Home > Modello Fiat
Straccioni e forcaioli come sempre - che altro si può dire del padronato
Fiat, o delle banche che gli stanno alle costole, nella vertenza di Melfi?
E’ uno stabilimento chiave, essenziale nel sistema del just in time, che
abolisce magazzini e scorte, è il secondo complesso per produttività in
tutta Europa, ma la Fiat pretende di tenere i cinquemila dipendenti a salari
più bassi dal 15 al 25 per cento rispetto a quelli delle altre sue
produzioni, a ritmi più serrati e in settimane di lavoro di sei giorni. E
quando, dopo anni d’un contratto capestro firmato come Fiat-Sata, i
lavoratori di Melfi chiedono di essere portati al livello contrattuale degli
altri, manco gli risponde.
E quando, esasperati, organizzano la protesta gli
scaraventa addosso la polizia con caschi e manganelli. Questo è successo
ieri mattina. Siamo nel 2004, ci si riempie la bocca di globalizzazione e
competitività ma gli eredi dell’Avvocato dirigono la manodopera come un
fattore micragnoso di cento anni fa. Pensano che con la gente della
Basilicata si può far quel che si vuole, è una regione meridionale povera,
hanno reclutato i lavoratori su un vastissimo territorio perché siano
distanti a due ore di viaggio, e con mezzi propri, e per strade sgangherate
dove gli incidenti sono la regola, in modo che restino divisi fuori come
dentro i grandi spazi del complesso.
Non importa che siano stanchi morti,
che le punizioni piovano a migliaia (novemila in cinque anni), che molti se
ne vadano perché non reggono, cosa che non succede in questa misura in
nessun altro luogo, ma meglio disperdere il know how puntando sui
disoccupati dei dintorni piuttosto che pagare i propri dipendenti a prezzo
normale e per orari normali. Così pensa la nostra classe dirigente che si
vantava di aver fatto dell’Italia la quinta potenza industriale del mondo.
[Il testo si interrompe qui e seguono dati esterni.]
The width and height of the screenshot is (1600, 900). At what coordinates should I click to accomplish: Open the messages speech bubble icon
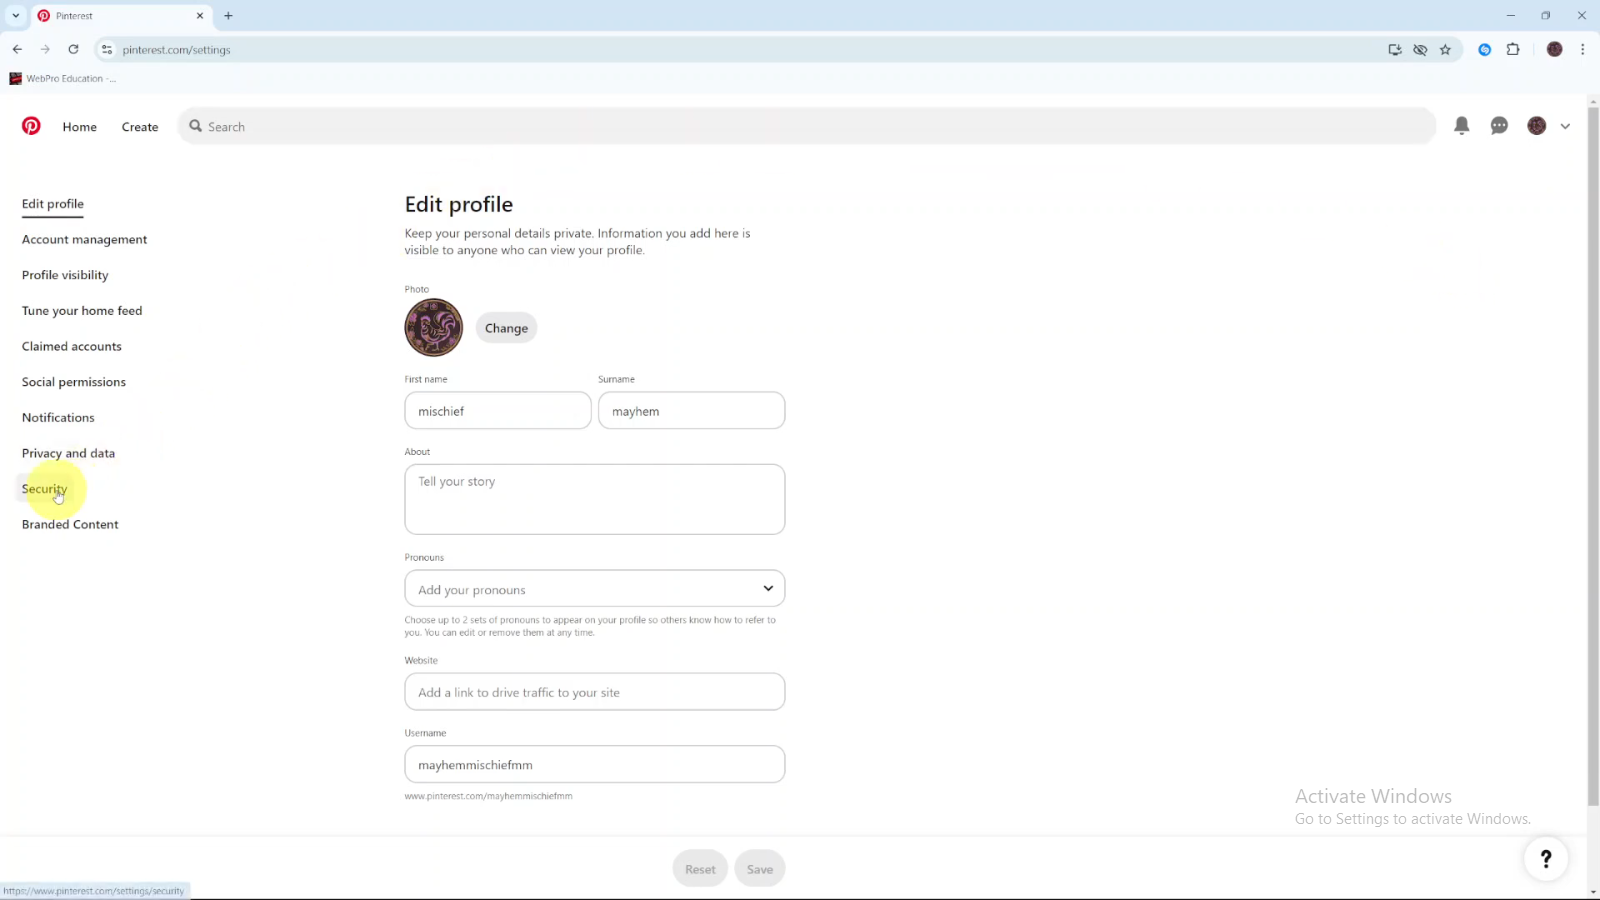1499,126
E’ una dirigenza non solo arrogante, è anche stupida. Non deve essersi
pagata neppure qualche sociologo abbastanza intelligente da spiegarle che
nel mezzogiorno è un errore credere che la mancanza di una lunga tradizione
di lotte significhi eterna rassegnazione. La Fiat ha tirato troppo la corda
e ora si trova davanti a una protesta che si è infiammata di colpo su
esigenze elementari e decenza avrebbe dovuto prevenire. E’ la Rsu,
l’organismo di fabbrica, che è partita bloccando gli accessi a uno
stabilimento nel quale la comunicazione interna è difficile.
La direzione ha
creduto di aggirarla accordandosi con le malleabili Fim-Cisl e Uil nonché
terrorizzando i lavoratori di Mirafiori, sospesi fra una cassa integrazione
e un’altra, finché alcuni di loro non hanno scritto a Melfi supplicandola di
smettere perché: il nostro lavoro è nelle vostre mani. Come se non fossero
tutti e due nelle mani della famiglia di Torino. La stampa scritta e parlata
non ha mancato di precipitarsi a deprecare la scarsa coscienza globale degli
operai e a predicare la libertà di crumiraggio. Tutto sbagliato. Melfi ha
tenuto, diecimila persone hanno circondato il complesso l’altro ieri, e la
Fiat come, suppongo, il prefetto di Potenza hanno perduto la testa mandando
la polizia a sciogliere i presidi.
Incauta mossa. Domani sciopereranno tutti i metalmeccanici d’Italia e
vedremo chi la spunta. E fin quando il governo potrà fingere di tenersene
fuori. E fin quando l’opposizione esiterà a entrare in campo su una
questione di equità salariale e normativa così elementare. Non siamo ancora
la pallida imitazione degli Stati Uniti della destra repubblicana.